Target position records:
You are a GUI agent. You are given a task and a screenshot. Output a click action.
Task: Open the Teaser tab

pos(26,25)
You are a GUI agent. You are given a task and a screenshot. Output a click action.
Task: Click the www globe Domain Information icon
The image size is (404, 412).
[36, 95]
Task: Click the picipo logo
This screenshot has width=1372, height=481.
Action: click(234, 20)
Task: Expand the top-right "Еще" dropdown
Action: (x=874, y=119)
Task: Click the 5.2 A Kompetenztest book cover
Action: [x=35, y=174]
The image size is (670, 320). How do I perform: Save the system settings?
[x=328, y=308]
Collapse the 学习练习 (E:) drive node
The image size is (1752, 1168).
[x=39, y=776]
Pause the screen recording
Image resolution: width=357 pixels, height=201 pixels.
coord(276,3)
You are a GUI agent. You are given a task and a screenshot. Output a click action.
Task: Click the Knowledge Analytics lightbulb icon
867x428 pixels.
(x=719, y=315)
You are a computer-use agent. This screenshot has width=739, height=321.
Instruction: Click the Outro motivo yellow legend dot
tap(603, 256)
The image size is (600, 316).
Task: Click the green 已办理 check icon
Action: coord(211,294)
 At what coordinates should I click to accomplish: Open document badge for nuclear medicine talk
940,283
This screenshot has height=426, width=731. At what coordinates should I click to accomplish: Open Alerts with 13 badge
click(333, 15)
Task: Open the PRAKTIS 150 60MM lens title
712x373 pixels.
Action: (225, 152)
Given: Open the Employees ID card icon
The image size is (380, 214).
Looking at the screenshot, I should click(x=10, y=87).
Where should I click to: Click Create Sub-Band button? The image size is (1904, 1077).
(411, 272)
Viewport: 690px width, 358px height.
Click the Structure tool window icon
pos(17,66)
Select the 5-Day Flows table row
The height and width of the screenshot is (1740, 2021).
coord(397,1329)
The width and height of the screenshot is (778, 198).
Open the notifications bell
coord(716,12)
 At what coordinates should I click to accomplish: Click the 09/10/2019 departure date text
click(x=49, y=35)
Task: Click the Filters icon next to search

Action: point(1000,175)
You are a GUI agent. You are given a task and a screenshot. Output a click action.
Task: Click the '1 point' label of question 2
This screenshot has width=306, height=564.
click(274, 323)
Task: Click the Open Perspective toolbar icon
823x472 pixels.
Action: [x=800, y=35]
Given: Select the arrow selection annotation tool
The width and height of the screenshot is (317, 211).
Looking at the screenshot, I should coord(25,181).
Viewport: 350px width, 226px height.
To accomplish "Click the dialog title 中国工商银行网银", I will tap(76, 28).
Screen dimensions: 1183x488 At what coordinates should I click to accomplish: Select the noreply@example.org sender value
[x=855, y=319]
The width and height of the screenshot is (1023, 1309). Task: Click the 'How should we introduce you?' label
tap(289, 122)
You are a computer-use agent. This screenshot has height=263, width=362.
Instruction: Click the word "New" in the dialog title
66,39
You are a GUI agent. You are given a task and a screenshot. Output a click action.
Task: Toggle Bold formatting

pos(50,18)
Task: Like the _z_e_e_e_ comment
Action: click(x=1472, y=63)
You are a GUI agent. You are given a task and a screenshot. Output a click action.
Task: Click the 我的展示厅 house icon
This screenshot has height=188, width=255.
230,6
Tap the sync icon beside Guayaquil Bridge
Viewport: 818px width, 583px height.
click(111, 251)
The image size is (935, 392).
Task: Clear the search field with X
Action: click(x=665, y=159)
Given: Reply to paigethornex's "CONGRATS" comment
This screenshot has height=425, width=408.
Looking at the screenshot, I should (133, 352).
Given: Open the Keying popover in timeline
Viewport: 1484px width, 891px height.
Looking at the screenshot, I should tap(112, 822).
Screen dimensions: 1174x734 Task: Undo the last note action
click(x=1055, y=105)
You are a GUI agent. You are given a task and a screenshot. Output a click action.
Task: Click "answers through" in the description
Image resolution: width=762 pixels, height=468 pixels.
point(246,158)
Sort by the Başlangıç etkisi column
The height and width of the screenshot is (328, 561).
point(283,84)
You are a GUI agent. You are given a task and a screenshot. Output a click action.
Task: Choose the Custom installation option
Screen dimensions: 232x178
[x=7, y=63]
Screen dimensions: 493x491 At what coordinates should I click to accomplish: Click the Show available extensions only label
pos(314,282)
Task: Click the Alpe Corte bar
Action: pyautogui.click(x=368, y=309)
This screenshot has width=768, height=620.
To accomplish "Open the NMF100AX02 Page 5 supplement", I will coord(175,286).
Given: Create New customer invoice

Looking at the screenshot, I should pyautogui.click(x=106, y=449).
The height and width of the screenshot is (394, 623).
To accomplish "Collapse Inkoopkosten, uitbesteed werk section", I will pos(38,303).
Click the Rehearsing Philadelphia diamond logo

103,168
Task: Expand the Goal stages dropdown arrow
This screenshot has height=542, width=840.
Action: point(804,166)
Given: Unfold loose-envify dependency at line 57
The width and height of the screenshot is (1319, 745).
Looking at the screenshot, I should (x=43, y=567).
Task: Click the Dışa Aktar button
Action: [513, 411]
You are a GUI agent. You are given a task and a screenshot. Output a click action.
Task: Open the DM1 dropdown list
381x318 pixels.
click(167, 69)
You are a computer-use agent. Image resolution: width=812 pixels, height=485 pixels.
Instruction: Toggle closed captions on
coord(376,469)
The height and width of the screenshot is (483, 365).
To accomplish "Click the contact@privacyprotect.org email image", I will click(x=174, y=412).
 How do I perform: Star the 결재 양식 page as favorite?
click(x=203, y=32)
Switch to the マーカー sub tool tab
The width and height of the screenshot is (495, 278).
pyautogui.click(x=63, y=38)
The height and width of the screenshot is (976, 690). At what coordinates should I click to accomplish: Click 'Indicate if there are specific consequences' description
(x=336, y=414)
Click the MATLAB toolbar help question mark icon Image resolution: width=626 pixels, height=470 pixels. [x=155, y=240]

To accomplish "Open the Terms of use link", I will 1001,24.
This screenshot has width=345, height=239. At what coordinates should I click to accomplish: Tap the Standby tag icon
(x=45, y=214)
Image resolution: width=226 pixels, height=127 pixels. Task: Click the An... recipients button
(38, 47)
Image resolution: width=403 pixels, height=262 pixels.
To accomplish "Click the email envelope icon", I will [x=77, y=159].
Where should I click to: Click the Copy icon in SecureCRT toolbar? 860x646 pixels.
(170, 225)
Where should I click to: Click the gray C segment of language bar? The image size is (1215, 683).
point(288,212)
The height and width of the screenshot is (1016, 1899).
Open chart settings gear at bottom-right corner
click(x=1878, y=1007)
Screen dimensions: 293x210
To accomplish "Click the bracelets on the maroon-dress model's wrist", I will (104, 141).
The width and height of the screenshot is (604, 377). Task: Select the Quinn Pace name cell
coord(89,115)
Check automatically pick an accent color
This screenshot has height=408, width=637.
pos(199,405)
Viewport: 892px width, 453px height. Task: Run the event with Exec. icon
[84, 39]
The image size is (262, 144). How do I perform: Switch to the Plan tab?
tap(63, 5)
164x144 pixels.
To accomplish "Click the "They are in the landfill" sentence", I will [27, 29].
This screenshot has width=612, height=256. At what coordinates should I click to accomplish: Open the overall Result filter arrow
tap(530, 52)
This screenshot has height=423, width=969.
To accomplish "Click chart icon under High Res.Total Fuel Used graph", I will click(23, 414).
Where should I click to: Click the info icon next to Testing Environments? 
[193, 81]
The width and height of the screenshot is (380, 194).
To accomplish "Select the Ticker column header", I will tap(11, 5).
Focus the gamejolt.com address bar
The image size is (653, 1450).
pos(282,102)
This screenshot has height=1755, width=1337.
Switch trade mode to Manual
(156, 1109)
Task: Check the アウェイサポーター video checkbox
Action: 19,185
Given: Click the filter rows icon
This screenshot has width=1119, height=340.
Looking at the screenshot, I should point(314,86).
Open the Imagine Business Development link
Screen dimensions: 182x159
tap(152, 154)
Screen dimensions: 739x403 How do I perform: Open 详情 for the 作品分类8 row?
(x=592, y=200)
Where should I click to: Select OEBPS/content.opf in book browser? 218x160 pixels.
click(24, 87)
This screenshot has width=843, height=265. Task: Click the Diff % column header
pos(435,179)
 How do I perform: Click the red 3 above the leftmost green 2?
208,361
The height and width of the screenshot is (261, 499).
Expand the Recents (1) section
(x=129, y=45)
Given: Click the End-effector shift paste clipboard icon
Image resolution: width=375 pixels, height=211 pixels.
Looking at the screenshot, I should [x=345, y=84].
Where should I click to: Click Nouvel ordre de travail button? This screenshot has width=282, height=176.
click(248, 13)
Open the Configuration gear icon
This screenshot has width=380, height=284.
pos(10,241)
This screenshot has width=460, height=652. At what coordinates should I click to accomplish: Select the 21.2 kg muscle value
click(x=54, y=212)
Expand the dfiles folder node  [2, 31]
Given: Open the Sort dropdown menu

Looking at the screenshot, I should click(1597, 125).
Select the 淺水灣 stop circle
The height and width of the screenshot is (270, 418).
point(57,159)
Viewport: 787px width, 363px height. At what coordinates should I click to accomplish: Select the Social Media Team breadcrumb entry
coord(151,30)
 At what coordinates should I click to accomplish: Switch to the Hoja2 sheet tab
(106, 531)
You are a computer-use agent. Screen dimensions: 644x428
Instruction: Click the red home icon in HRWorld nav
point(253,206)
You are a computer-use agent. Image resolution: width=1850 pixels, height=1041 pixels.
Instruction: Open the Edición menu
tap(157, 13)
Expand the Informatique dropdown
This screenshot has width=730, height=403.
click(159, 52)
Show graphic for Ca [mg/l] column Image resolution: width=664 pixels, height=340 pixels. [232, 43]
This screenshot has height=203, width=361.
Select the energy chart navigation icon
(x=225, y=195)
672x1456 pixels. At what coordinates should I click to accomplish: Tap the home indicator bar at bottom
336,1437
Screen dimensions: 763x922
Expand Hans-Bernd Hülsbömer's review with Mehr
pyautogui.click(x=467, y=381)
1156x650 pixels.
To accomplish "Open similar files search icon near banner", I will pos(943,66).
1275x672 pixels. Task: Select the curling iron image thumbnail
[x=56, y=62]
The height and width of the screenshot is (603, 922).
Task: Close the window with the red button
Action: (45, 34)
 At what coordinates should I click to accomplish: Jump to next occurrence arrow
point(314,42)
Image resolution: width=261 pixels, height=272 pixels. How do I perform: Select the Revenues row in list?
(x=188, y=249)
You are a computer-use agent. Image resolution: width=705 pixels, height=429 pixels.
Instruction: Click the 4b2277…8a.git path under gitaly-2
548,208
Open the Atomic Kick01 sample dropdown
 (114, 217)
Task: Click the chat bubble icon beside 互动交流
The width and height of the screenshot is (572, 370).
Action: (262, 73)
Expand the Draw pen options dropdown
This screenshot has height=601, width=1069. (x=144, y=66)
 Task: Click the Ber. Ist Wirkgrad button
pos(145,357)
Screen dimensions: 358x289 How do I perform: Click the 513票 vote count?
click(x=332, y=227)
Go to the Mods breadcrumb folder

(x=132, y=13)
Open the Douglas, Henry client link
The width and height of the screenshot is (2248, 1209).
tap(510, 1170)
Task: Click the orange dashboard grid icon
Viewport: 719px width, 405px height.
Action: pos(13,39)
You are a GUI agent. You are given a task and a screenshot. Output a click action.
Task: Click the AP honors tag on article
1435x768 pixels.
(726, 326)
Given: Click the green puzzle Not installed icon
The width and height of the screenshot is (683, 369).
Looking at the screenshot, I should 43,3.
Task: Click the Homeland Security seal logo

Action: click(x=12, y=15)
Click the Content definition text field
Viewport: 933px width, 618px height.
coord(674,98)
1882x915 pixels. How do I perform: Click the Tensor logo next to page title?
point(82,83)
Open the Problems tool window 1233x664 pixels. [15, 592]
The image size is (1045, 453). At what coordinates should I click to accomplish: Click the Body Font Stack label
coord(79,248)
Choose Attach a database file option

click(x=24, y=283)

* _Task description_
Give the lines of the records from the one containing "The height and width of the screenshot is (261, 499)." through the one containing "Looking at the screenshot, I should click(1597, 125).", both included, as a JSON list of strings with one string per line. Leave out any blank lines.

* _Task output_
[
  "The height and width of the screenshot is (261, 499).",
  "Expand the Recents (1) section",
  "(x=129, y=45)",
  "Given: Click the End-effector shift paste clipboard icon",
  "Image resolution: width=375 pixels, height=211 pixels.",
  "Looking at the screenshot, I should [x=345, y=84].",
  "Where should I click to: Click Nouvel ordre de travail button? This screenshot has width=282, height=176.",
  "click(248, 13)",
  "Open the Configuration gear icon",
  "This screenshot has width=380, height=284.",
  "pos(10,241)",
  "This screenshot has width=460, height=652. At what coordinates should I click to accomplish: Select the 21.2 kg muscle value",
  "click(x=54, y=212)",
  "Expand the dfiles folder node  [2, 31]",
  "Given: Open the Sort dropdown menu",
  "Looking at the screenshot, I should click(1597, 125)."
]